### Task goal
In the records below, find each line with the word "will" and copy it.

● ● ● ● ● ● ●

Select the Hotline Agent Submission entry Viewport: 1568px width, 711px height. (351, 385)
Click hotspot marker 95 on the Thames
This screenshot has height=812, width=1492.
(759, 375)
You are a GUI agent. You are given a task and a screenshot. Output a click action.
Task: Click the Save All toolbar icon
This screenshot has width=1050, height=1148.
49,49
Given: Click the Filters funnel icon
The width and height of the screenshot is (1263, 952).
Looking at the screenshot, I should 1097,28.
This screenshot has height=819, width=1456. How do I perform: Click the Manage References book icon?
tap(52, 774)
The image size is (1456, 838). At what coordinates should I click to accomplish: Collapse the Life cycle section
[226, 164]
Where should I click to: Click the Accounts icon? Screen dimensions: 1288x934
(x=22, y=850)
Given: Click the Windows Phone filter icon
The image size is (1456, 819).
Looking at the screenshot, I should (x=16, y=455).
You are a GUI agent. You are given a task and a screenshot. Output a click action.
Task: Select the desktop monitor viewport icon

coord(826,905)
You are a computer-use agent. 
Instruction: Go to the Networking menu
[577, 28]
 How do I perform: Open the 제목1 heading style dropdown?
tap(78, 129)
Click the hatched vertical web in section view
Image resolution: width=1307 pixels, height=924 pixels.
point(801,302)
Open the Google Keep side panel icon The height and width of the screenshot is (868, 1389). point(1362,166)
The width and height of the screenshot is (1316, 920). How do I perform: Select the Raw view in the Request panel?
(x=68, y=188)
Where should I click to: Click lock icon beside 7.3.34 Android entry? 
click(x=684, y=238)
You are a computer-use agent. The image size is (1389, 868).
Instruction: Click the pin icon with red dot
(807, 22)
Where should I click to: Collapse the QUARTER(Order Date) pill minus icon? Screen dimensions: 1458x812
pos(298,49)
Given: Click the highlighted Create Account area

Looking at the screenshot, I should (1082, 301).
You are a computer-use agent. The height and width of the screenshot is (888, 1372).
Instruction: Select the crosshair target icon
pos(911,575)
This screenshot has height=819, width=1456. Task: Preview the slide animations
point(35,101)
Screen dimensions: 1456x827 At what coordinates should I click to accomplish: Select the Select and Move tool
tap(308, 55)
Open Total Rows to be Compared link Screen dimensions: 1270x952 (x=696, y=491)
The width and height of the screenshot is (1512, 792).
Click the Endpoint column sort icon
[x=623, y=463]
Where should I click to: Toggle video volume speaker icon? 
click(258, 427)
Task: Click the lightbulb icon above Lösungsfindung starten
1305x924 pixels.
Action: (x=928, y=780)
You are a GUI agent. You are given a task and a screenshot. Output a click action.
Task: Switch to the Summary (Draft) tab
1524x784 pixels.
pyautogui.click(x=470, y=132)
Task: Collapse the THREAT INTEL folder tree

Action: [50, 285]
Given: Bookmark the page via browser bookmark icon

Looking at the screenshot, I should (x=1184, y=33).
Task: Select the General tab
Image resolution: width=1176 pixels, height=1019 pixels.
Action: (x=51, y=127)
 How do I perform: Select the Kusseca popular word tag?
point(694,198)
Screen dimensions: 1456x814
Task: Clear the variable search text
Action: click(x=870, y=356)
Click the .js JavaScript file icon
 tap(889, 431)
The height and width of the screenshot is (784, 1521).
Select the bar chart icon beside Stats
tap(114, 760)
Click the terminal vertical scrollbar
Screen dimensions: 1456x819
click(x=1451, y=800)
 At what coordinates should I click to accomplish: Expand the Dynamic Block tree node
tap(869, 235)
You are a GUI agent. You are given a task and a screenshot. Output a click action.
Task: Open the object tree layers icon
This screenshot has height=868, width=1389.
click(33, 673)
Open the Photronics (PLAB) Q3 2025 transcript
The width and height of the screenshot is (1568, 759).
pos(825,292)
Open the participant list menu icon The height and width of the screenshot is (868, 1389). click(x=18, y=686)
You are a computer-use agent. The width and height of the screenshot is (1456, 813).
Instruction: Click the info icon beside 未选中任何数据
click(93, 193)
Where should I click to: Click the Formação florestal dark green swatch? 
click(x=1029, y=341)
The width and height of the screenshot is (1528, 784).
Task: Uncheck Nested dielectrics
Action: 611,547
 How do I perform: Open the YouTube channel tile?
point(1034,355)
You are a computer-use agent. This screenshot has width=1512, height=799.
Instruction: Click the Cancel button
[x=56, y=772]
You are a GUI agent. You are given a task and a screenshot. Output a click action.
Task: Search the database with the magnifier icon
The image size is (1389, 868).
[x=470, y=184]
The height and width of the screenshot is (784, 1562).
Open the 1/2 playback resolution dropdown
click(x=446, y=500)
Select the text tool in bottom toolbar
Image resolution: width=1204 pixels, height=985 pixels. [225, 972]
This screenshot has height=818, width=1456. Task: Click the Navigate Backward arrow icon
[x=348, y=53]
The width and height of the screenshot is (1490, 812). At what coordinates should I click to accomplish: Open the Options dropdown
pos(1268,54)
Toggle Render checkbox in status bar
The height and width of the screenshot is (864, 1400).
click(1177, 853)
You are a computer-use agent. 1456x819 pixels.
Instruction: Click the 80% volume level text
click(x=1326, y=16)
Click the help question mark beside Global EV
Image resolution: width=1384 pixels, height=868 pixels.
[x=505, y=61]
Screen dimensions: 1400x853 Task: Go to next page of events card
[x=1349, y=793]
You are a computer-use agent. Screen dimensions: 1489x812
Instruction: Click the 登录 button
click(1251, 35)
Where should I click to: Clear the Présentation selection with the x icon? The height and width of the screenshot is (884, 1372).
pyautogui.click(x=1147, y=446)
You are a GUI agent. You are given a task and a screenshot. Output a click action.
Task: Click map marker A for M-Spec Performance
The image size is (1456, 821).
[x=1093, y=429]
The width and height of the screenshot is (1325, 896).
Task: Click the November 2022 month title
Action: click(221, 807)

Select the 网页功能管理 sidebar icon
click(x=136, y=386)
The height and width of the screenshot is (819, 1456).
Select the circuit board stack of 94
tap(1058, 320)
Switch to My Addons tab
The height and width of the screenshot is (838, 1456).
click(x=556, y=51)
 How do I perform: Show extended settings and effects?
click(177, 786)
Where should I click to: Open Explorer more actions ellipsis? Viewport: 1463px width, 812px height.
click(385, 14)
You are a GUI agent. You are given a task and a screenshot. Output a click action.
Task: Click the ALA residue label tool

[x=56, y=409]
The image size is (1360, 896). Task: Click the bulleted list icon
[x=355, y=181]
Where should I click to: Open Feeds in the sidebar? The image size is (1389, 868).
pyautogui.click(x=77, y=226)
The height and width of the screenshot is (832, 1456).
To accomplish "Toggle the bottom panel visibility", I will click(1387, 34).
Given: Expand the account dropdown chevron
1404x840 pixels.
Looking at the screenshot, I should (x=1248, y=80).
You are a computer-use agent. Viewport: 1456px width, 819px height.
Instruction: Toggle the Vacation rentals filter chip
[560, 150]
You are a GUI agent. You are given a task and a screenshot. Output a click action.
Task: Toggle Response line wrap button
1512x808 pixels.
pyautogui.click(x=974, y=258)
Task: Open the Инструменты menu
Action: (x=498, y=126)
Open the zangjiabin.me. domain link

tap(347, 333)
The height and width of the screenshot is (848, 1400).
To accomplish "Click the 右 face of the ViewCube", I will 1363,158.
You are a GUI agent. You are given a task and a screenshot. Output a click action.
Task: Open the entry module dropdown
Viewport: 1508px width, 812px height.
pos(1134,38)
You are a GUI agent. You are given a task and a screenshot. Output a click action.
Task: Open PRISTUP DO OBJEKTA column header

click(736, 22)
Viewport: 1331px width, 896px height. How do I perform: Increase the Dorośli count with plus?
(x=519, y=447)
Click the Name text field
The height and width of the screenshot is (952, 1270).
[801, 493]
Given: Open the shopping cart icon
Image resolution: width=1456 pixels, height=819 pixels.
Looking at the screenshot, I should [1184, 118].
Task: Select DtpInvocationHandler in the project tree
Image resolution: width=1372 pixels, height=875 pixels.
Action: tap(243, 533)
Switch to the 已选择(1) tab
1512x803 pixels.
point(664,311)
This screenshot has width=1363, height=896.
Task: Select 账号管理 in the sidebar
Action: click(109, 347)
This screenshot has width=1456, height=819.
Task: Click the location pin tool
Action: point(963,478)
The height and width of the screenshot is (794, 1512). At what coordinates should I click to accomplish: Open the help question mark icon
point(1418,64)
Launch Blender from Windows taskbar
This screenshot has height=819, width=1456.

● ● ● ● ● ● ●

### Answer to this task
To accomplish "Toggle the bottom panel visibility", I will click(1387, 34).
To accomplish "Click the 右 face of the ViewCube", I will 1363,158.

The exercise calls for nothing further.